Suspension Theory

Speed makes every "quirk" or problem a lot more visible.
Something that may work good at 10mph crawling around may not work worth a shit at 50mph bombing down a destroyed trail.
You really have to decide what you want in a car.

As a general rule, I found that low CG / long / wide cars are a lot more stable and predictable than shorter/more nimble units.
I know ground breaking, right ?

But a lot of folks want something short (110"ish WB), narrow (87"ish width), tall so they can crawl good (20-22"ish of belly) but at the same time are wanting Ultra4 level handling.
I know @Scottal and I had the discussion. His new rig is 18" belly and while very stable, it is a hinderance in the boulder fields. Mine is even lower and I hate big rock gardens.
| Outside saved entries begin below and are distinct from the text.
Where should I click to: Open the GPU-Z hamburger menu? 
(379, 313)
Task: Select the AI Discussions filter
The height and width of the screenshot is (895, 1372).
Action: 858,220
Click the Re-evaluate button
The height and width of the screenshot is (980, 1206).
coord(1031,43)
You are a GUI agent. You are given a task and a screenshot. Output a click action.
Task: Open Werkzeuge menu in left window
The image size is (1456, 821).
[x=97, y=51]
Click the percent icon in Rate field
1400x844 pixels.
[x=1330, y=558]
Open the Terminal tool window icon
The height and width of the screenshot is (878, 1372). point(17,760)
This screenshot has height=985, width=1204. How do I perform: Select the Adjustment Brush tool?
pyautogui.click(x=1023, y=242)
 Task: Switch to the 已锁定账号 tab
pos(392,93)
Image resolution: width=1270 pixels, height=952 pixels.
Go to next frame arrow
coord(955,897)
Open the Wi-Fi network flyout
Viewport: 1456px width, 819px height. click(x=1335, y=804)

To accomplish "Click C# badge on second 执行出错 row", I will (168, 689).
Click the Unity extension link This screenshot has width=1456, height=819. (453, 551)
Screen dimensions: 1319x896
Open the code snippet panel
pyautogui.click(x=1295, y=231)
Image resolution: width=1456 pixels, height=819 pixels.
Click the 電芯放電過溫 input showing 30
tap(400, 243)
My POV is that numbers matter, but the general CG / car height has a huge impact that people tend to overlook.
 
Speed makes every "quirk" or problem a lot more visible.
Something that may work good at 10mph crawling around may not work worth a shit at 50mph bombing down a destroyed trail.
You really have to decide what you want in a car.

As a general rule, I found that low CG / long / wide cars are a lot more stable and predictable than shorter/more nimble units.
I know ground breaking, right ?

But a lot of folks want something short (110"ish WB), narrow (87"ish width), tall so they can crawl good (20-22"ish of belly) but at the same time are wanting Ultra4 level handling.
I know @Scottal and I had the discussion. His new rig is 18" belly and while very stable, it is a hinderance in the boulder fields. Mine is even lower and I hate big rock gardens.

My POV is that numbers matter, but the general CG / car height has a huge impact that people tend to overlook.
What i'd give for another inch or two... of belly height... and maybe in a another place.

Skid plates matter also. So many people stick with aluminum which sticks into rocks. Ar plate or uhmw is the better choice. My case being uhmw because it slides super easy. #becauselowrider
 
Another thought about this:

If I had to pick, I’d pick maximizing articulation timing front vs rear thru the use of sway bar(s)(or weight distribution/spring rate) over any specific geometry number.

Same with flatter longer links vs steep short ones.

Some of that just pay dividends in the seat, comfort, and capability.

Often more so than “man 80% AS is just too much but I just can’t get it to 68%”.

Back to my initial

“do the best you can, with what you have, and the baked in constraints, and go wheel and have fun”.

That’s far more rewarding that beating yourself out of not making it out of the garage bc of some random person on the Interweb suggestion on general theory.

To give you some context, my first links were terrible in droop and I didn’t understand why. I had to redesign to try to fix that, and it took several years of wheeling harder and harder stuff before I ever pushed it hard enough to see the flaw.

Then it became a quest for knowledge and I could only afford enough to teach myself.

It takes hours of deciphering forum posts, engineering articles and textbooks to glean helpful insight. That was the whole reason for the thread in the beginning and still today.

So if someone is searching, they can get some ballpark numbers to shoot for, and compromise the rest, without having to spend years researching.

I just want to backup my theories with real world proven rigs and experiences to confirm, and correct them.
You spend more time typing an explanation than I do building my suspensions.